Consigne
Dans le texte sur le Maghreb, recopie la partie qui s'ouvre sur les mots contenant "Un pas est franchi" et se ferme sur "de coopérer !", en remplaçant "couple" par "tandem".

Texte à lire
Un pas est franchi et le retour en arrière est presque impossible ! Contrairement au couple franco-allemand, le couple algéro-marocain, qui n'a jamais fait bon ménage, semble être définitivement condamné. Les implications géopolitiques de l'épisode de Guerguerat ont scellé la rupture. Les équilibres précaires qui, jusqu'ici, ont pu permettre au Maghreb de maintenir la tête hors de l'eau sont rompus (1) !

Pour l'heure, donc, on est dans le «non Maghreb !».

Par opposition au «tout Maghreb», dont on était en droit de rêver !

La somme de 200 milliards de dollars supplémentaires par an a été, par exemple, énoncée ! Elle correspondrait à des bénéfices qu'auraient pu engranger les économies du Maghreb à l'horizon 2019, si leurs pays cessaient de se regarder en chiens de faïence et décidaient, enfin, de coopérer !

Données enregistrées
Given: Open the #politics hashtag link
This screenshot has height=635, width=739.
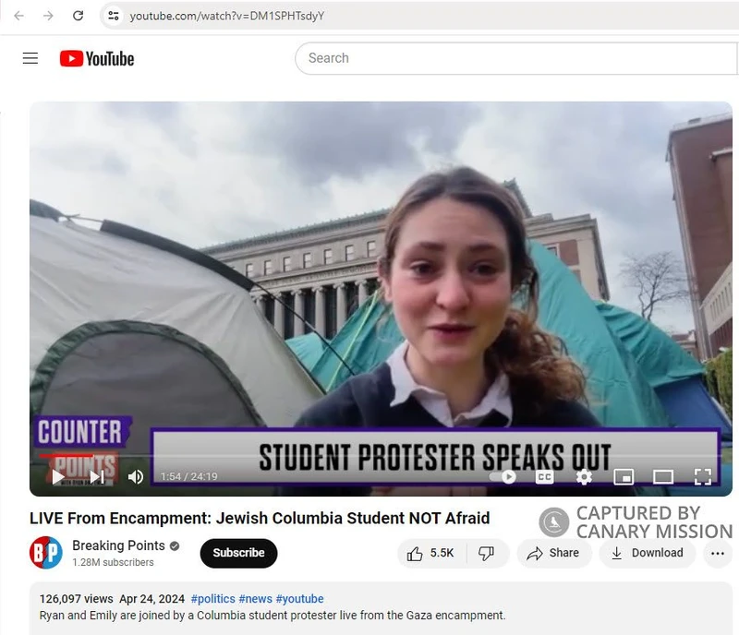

Réponse
Un pas est franchi et le retour en arrière est presque impossible ! Contrairement au tandem franco-allemand, le tandem algéro-marocain, qui n'a jamais fait bon ménage, semble être définitivement condamné. Les implications géopolitiques de l'épisode de Guerguerat ont scellé la rupture. Les équilibres précaires qui, jusqu'ici, ont pu permettre au Maghreb de maintenir la tête hors de l'eau sont rompus (1) !

Pour l'heure, donc, on est dans le «non Maghreb !».

Par opposition au «tout Maghreb», dont on était en droit de rêver !

La somme de 200 milliards de dollars supplémentaires par an a été, par exemple, énoncée ! Elle correspondrait à des bénéfices qu'auraient pu engranger les économies du Maghreb à l'horizon 2019, si leurs pays cessaient de se regarder en chiens de faïence et décidaient, enfin, de coopérer !